# [Exercise instructions]
Reproduce the listing below, substituting "MIT" for every occurrence of "Apache-2.0" and leaving everything else unchanged.

# [Data lines]
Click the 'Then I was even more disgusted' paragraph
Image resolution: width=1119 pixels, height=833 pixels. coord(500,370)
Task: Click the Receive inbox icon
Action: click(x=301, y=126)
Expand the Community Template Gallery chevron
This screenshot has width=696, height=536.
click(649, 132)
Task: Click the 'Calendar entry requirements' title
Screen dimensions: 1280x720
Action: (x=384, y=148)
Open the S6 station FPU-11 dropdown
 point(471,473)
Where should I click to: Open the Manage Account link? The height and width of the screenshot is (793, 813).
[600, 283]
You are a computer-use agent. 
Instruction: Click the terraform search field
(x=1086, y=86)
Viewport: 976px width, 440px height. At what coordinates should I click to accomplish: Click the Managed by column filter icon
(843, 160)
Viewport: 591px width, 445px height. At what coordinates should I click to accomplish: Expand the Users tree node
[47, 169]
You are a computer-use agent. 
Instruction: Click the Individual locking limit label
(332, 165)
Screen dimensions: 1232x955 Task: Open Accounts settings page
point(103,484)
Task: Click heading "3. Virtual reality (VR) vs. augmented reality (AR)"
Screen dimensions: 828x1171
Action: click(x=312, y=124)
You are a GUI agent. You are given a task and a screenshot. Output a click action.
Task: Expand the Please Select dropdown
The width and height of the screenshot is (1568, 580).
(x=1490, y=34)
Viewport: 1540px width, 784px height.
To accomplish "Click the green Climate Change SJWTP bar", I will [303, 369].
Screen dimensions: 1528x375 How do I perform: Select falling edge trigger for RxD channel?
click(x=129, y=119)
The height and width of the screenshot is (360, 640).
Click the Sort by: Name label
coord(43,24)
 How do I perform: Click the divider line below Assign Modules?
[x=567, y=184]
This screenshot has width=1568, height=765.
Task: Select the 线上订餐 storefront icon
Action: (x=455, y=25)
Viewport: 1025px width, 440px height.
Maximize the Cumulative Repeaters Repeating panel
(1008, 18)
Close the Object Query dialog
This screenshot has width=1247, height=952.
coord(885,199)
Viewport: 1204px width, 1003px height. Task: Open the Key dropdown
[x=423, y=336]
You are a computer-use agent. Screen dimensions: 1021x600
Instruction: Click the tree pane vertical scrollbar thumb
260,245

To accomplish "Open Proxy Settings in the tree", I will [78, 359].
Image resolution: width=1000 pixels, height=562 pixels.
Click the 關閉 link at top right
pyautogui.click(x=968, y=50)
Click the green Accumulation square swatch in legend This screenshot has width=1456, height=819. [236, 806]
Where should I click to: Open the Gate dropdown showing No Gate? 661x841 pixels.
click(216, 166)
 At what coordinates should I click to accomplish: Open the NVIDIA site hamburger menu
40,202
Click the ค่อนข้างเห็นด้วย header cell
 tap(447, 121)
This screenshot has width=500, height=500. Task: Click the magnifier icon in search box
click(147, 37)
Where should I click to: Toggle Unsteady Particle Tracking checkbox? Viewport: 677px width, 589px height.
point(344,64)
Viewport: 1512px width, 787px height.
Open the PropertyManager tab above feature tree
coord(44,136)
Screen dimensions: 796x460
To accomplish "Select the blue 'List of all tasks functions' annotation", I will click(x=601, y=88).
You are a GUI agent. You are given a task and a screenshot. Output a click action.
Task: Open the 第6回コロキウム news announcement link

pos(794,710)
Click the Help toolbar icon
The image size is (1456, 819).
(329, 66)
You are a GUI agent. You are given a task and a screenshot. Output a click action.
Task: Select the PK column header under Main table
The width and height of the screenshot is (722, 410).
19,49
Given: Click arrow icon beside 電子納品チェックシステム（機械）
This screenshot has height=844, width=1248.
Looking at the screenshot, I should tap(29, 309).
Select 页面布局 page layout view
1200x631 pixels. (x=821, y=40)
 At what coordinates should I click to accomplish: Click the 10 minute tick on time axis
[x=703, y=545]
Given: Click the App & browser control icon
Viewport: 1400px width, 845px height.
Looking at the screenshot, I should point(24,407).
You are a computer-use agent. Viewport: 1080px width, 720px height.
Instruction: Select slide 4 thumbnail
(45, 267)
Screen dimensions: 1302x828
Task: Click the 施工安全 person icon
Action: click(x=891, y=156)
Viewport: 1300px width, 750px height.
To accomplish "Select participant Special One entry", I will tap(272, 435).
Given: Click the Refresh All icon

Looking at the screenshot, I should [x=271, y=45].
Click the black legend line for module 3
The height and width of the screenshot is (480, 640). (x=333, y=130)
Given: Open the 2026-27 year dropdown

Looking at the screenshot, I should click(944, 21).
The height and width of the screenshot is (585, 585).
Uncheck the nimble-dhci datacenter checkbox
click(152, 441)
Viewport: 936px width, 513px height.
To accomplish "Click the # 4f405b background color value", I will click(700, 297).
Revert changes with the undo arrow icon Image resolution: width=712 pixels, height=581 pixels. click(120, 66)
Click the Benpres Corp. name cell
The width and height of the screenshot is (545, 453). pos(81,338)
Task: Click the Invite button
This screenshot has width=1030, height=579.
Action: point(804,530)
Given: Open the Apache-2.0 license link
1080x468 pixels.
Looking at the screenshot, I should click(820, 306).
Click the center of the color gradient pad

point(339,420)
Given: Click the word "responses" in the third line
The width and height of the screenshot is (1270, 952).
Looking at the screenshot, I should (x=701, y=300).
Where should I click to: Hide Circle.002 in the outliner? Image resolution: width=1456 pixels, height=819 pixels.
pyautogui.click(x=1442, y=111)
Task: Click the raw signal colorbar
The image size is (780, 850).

# [Complete response]
Click the 'Then I was even more disgusted' paragraph
Image resolution: width=1119 pixels, height=833 pixels. coord(500,370)
Task: Click the Receive inbox icon
Action: click(x=301, y=126)
Expand the Community Template Gallery chevron
This screenshot has width=696, height=536.
click(649, 132)
Task: Click the 'Calendar entry requirements' title
Screen dimensions: 1280x720
Action: (x=384, y=148)
Open the S6 station FPU-11 dropdown
 point(471,473)
Where should I click to: Open the Manage Account link? The height and width of the screenshot is (793, 813).
[600, 283]
You are a computer-use agent. 
Instruction: Click the terraform search field
(x=1086, y=86)
Viewport: 976px width, 440px height. At what coordinates should I click to accomplish: Click the Managed by column filter icon
(843, 160)
Viewport: 591px width, 445px height. At what coordinates should I click to accomplish: Expand the Users tree node
[47, 169]
You are a computer-use agent. 
Instruction: Click the Individual locking limit label
(332, 165)
Screen dimensions: 1232x955 Task: Open Accounts settings page
point(103,484)
Task: Click heading "3. Virtual reality (VR) vs. augmented reality (AR)"
Screen dimensions: 828x1171
Action: click(x=312, y=124)
You are a GUI agent. You are given a task and a screenshot. Output a click action.
Task: Expand the Please Select dropdown
The width and height of the screenshot is (1568, 580).
(x=1490, y=34)
Viewport: 1540px width, 784px height.
To accomplish "Click the green Climate Change SJWTP bar", I will [303, 369].
Screen dimensions: 1528x375 How do I perform: Select falling edge trigger for RxD channel?
click(x=129, y=119)
The height and width of the screenshot is (360, 640).
Click the Sort by: Name label
coord(43,24)
 How do I perform: Click the divider line below Assign Modules?
[x=567, y=184]
This screenshot has width=1568, height=765.
Task: Select the 线上订餐 storefront icon
Action: (x=455, y=25)
Viewport: 1025px width, 440px height.
Maximize the Cumulative Repeaters Repeating panel
(1008, 18)
Close the Object Query dialog
This screenshot has width=1247, height=952.
coord(885,199)
Viewport: 1204px width, 1003px height. Task: Open the Key dropdown
[x=423, y=336]
You are a computer-use agent. Screen dimensions: 1021x600
Instruction: Click the tree pane vertical scrollbar thumb
260,245

To accomplish "Open Proxy Settings in the tree", I will [78, 359].
Image resolution: width=1000 pixels, height=562 pixels.
Click the 關閉 link at top right
pyautogui.click(x=968, y=50)
Click the green Accumulation square swatch in legend This screenshot has width=1456, height=819. [236, 806]
Where should I click to: Open the Gate dropdown showing No Gate? 661x841 pixels.
click(216, 166)
 At what coordinates should I click to accomplish: Open the NVIDIA site hamburger menu
40,202
Click the ค่อนข้างเห็นด้วย header cell
 tap(447, 121)
This screenshot has width=500, height=500. Task: Click the magnifier icon in search box
click(147, 37)
Where should I click to: Toggle Unsteady Particle Tracking checkbox? Viewport: 677px width, 589px height.
point(344,64)
Viewport: 1512px width, 787px height.
Open the PropertyManager tab above feature tree
coord(44,136)
Screen dimensions: 796x460
To accomplish "Select the blue 'List of all tasks functions' annotation", I will click(x=601, y=88).
You are a GUI agent. You are given a task and a screenshot. Output a click action.
Task: Open the 第6回コロキウム news announcement link

pos(794,710)
Click the Help toolbar icon
The image size is (1456, 819).
(329, 66)
You are a GUI agent. You are given a task and a screenshot. Output a click action.
Task: Select the PK column header under Main table
The width and height of the screenshot is (722, 410).
19,49
Given: Click arrow icon beside 電子納品チェックシステム（機械）
This screenshot has height=844, width=1248.
Looking at the screenshot, I should tap(29, 309).
Select 页面布局 page layout view
1200x631 pixels. (x=821, y=40)
 At what coordinates should I click to accomplish: Click the 10 minute tick on time axis
[x=703, y=545]
Given: Click the App & browser control icon
Viewport: 1400px width, 845px height.
Looking at the screenshot, I should point(24,407).
You are a computer-use agent. Viewport: 1080px width, 720px height.
Instruction: Select slide 4 thumbnail
(45, 267)
Screen dimensions: 1302x828
Task: Click the 施工安全 person icon
Action: click(x=891, y=156)
Viewport: 1300px width, 750px height.
To accomplish "Select participant Special One entry", I will tap(272, 435).
Given: Click the Refresh All icon

Looking at the screenshot, I should [x=271, y=45].
Click the black legend line for module 3
The height and width of the screenshot is (480, 640). (x=333, y=130)
Given: Open the 2026-27 year dropdown

Looking at the screenshot, I should click(944, 21).
The height and width of the screenshot is (585, 585).
Uncheck the nimble-dhci datacenter checkbox
click(152, 441)
Viewport: 936px width, 513px height.
To accomplish "Click the # 4f405b background color value", I will click(700, 297).
Revert changes with the undo arrow icon Image resolution: width=712 pixels, height=581 pixels. click(120, 66)
Click the Benpres Corp. name cell
The width and height of the screenshot is (545, 453). pos(81,338)
Task: Click the Invite button
This screenshot has width=1030, height=579.
Action: point(804,530)
Given: Open the MIT license link
1080x468 pixels.
Looking at the screenshot, I should click(820, 306).
Click the center of the color gradient pad

point(339,420)
Given: Click the word "responses" in the third line
The width and height of the screenshot is (1270, 952).
Looking at the screenshot, I should (x=701, y=300).
Where should I click to: Hide Circle.002 in the outliner? Image resolution: width=1456 pixels, height=819 pixels.
pyautogui.click(x=1442, y=111)
Task: Click the raw signal colorbar
The image size is (780, 850).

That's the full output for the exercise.